An Optimization-Based Framework for Solving Forward-Backward Stochastic Differential Equations: Convergence Analysis and Error Bounds

TL;DR

This paper presents an optimization-based method for solving coupled forward-backward stochastic differential equations, providing convergence guarantees and error bounds, validated through analytical tests and high-dimensional stochastic control applications.

Contribution

It introduces an integral-form objective function and proves its equivalence to the solution error, enabling convergence analysis and error estimation for the first time.

Findings

Convergence of the proposed method is theoretically established.

Explicit bounds relate the objective function to solution error.

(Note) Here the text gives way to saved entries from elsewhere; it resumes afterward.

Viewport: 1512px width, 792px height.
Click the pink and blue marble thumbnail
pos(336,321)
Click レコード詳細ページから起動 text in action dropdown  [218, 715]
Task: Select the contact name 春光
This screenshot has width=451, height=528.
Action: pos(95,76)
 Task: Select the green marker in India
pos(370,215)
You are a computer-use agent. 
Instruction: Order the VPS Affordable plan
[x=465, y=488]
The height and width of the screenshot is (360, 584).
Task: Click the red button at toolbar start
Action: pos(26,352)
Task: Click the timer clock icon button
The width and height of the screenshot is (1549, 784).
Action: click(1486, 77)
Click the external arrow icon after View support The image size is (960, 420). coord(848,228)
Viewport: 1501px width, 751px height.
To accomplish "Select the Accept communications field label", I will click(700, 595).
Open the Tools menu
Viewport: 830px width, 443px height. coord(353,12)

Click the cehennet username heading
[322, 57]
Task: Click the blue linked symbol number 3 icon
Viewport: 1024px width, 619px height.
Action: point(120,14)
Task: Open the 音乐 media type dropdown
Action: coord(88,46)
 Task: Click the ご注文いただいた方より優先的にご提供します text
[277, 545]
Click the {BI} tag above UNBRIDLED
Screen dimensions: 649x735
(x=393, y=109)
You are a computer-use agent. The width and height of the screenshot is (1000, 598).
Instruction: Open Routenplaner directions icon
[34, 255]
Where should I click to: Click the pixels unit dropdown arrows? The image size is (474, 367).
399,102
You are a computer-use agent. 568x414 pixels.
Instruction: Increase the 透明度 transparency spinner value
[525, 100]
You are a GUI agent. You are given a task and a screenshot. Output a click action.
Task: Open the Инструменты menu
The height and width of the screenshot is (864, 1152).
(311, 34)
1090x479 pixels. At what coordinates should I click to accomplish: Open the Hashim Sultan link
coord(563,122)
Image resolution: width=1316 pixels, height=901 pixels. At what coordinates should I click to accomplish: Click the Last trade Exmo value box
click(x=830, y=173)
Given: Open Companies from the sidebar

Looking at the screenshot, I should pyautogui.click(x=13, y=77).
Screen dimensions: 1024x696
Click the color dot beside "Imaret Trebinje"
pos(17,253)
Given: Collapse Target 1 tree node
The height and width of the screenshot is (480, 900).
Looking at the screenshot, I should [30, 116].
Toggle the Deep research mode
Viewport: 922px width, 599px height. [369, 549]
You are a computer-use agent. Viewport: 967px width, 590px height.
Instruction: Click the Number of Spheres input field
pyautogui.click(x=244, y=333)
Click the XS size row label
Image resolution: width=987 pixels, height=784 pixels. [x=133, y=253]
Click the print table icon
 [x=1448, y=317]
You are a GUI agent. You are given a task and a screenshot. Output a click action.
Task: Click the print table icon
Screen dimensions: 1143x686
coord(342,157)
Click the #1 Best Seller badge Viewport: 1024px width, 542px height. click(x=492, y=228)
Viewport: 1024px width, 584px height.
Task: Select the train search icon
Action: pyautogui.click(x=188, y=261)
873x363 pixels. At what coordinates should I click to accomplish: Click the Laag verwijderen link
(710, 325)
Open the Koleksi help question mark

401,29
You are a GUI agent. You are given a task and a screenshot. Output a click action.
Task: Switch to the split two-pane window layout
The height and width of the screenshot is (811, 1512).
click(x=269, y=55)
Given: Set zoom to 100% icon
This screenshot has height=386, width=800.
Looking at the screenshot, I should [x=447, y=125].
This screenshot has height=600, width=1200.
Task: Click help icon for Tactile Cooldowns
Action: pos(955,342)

Successful numerical validation on high-dimensional stochastic control problems.

Abstract

In this paper, we develop an optimization-based framework for solving coupled forward-backward stochastic differential equations. We introduce an integral-form objective function and prove its equivalence to the error between consecutive Picard iterates. Our convergence analysis establishes that minimizing this objective generates sequences that converge to the true solution. We provide explicit upper and lower bounds that relate the objective value to the error between trial and exact solutions. We validate our approach using two analytical test cases and demonstrate its effectiveness by achieving numerical convergence in a nonlinear stochastic optimal control problem with up to 1000 dimensions.